• _MATERIAL TO PROCESS_
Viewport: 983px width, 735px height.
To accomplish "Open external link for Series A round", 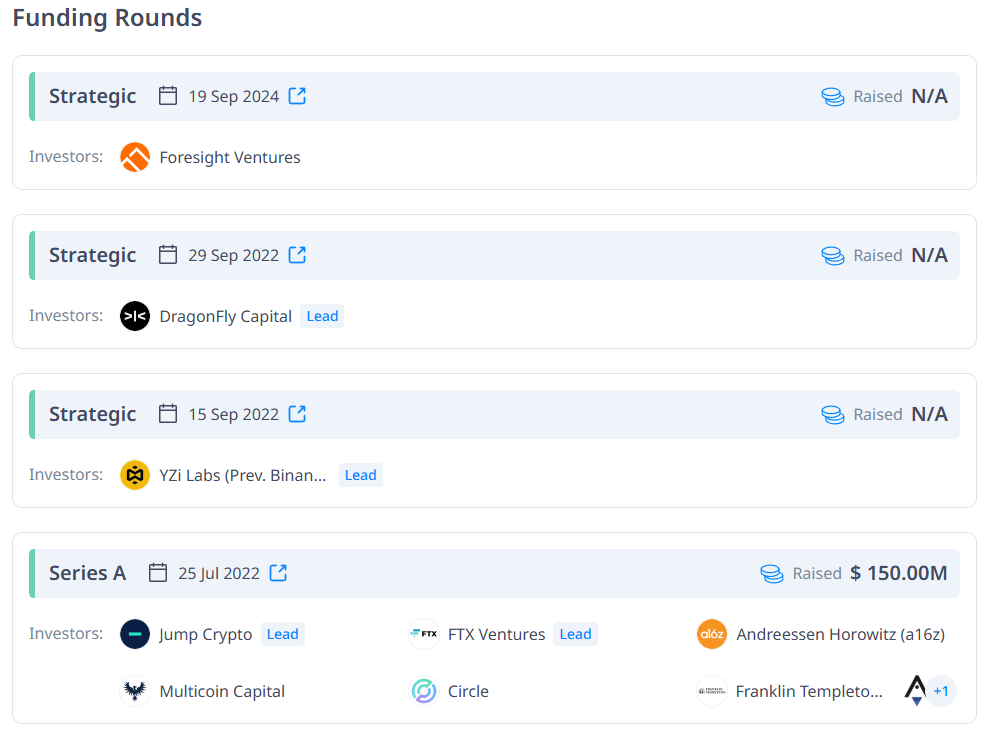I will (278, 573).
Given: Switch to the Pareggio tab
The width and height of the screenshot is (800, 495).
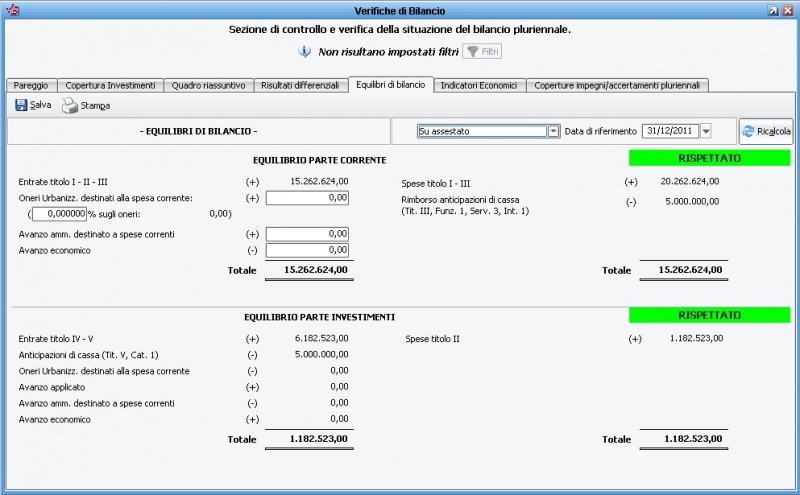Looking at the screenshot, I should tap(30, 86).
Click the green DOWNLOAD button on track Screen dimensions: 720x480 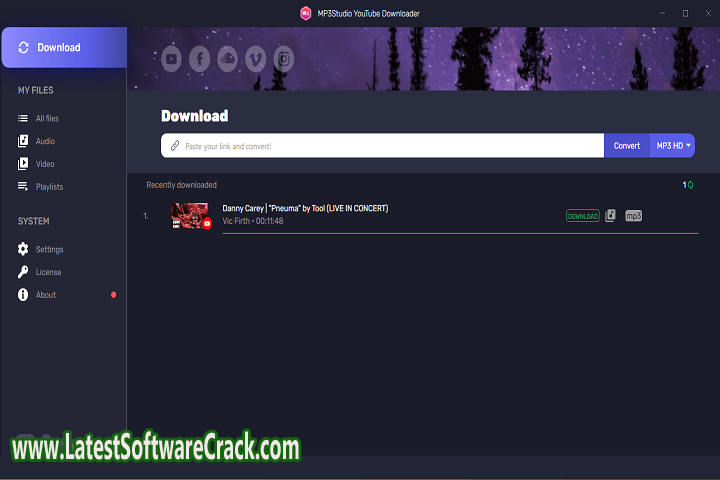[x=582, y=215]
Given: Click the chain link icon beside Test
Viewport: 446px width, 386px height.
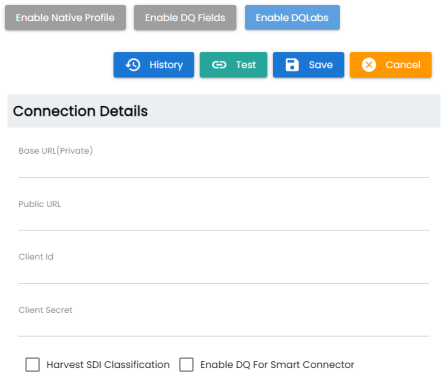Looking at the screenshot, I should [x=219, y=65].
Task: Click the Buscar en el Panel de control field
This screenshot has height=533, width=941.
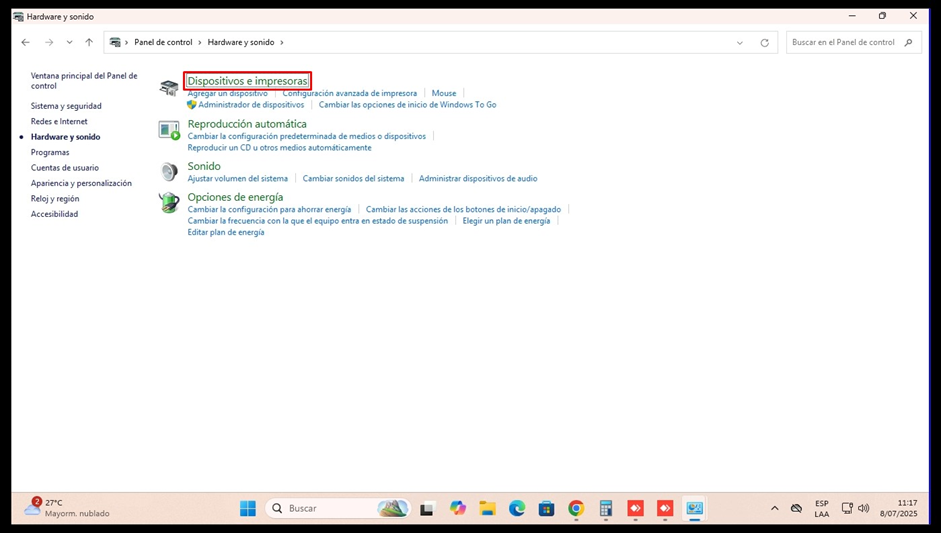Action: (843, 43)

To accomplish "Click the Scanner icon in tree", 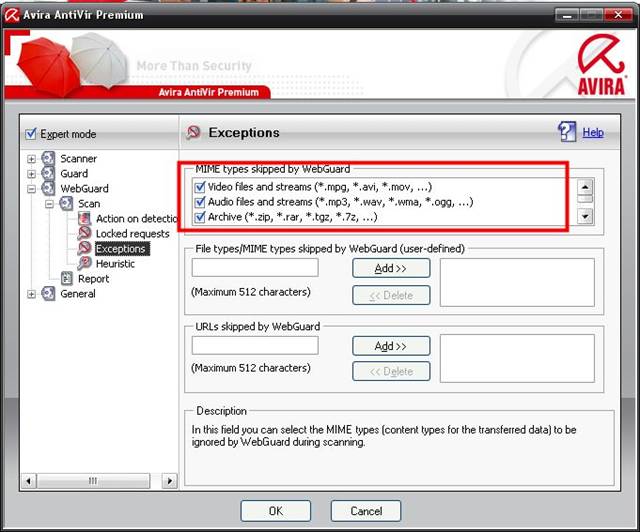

• _EXERCISE AIM_
With pictures excluded, restate word for word the lines from the one that contains "Viewport: 446px width, 386px height." through the end of the material, inclusive, and nothing more.

• _EXERCISE OUTPUT_
Viewport: 446px width, 386px height.
Looking at the screenshot, I should [x=219, y=65].
Task: Click the Buscar en el Panel de control field
This screenshot has height=533, width=941.
Action: (843, 43)

To accomplish "Click the Scanner icon in tree", 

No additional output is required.